Sisi fuori c'è sempre una bolgia clamorosa. Imho il miglior locale è quello di Via Adelchi, perché li solitamente ci sono i proprietari e sanno come servirti, solo che il locale è molto piccolo e trovare posto dentro è praticamente impossibile, per cui si sta sempre fuori. Però quello di Via Golgi è, diciamo, molto più accessibile sia per la grandezza del locale che per il fatto che si trova facilmente posto. La prossima volta che ci vai prendi la Lambrate o Santa e vai sul sicuro


----------



## Mou (17 Novembre 2013)

Kurt91 ha scritto:


> Sisi fuori c'è sempre una bolgia clamorosa. Imho il miglior locale è quello di Via Adelchi, perché li solitamente ci sono i proprietari e sanno come servirti, solo che il locale è molto piccolo e trovare posto dentro è praticamente impossibile, per cui si sta sempre fuori. Però quello di Via Golgi è, diciamo, molto più accessibile sia per la grandezza del locale che per il fatto che si trova facilmente posto. La prossima volta che ci vai prendi la Lambrate o Santa e vai sul sicuro



Accettano prenotazioni in Adelchi?


----------



## Kurt91 (18 Novembre 2013)

mourinhomifottotuamoglie ha scritto:


> Accettano prenotazioni in Adelchi?



Credo di si, ma è talmente piccolo che sembra di soffocare là dentro. Se volete il tavolo è meglio il pub di Via Golgi.


----------



## Sindaco (22 Novembre 2013)

Non andare in quello di via adelchi: penso sia uno dei posti più sporchi di milano, piccolo, caldo, affollato e puzzolente. Quello nuovo almeno ha una parvenza di civilità.
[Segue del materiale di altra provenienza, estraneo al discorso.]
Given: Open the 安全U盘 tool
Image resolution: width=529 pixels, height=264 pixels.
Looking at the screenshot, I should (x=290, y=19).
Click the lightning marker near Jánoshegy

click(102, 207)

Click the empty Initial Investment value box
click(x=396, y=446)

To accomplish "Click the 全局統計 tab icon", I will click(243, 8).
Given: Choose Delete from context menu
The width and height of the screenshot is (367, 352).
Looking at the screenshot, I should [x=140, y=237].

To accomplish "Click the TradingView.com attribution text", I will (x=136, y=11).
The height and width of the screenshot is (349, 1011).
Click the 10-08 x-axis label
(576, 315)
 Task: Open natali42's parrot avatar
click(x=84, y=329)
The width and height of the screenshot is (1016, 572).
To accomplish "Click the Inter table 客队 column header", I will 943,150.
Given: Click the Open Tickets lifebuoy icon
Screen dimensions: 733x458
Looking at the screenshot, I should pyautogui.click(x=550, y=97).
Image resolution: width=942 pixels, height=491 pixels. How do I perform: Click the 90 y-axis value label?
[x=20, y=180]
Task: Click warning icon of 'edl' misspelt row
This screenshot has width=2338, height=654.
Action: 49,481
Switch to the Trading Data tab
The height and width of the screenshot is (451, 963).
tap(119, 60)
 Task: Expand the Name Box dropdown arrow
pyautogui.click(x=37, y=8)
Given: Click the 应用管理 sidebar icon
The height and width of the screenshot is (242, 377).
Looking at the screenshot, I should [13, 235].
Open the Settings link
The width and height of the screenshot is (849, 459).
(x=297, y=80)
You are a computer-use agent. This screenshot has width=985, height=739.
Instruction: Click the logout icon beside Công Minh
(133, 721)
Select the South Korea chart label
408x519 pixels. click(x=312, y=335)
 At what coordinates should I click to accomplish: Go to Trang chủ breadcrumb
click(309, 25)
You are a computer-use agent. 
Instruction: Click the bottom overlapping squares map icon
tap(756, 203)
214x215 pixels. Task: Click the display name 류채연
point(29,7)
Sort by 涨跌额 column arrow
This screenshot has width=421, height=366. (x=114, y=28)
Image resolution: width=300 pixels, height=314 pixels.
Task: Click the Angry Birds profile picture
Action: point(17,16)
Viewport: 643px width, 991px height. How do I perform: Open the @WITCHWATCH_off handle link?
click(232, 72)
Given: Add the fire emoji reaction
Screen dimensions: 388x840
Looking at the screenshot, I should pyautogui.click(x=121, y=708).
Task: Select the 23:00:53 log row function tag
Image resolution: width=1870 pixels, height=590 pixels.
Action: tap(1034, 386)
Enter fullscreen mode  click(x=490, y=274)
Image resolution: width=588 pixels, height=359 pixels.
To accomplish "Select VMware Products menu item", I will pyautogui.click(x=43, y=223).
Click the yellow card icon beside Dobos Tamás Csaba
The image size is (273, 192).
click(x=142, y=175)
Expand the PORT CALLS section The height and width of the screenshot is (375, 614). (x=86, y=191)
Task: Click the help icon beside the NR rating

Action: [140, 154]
Altri posti dove bere decentemente la birra:

cheers
mulligans
la belle alliance
un tempo l'east end
l'isola della birra


----------



## Mou (23 Novembre 2013)

Sindaco ha scritto:


> Non andare in quello di via adelchi: penso sia uno dei posti più sporchi di milano, piccolo, caldo, affollato e puzzolente. Quello nuovo almeno ha una parvenza di civilità.
> 
> Altri posti dove bere decentemente la birra:
> 
> ...



Grazie! Continuerò in Adelchi e magari proverò qualche tuo consiglio 

Conoscete il Nottingham Forest (cocktail) in porta Venezia?


----------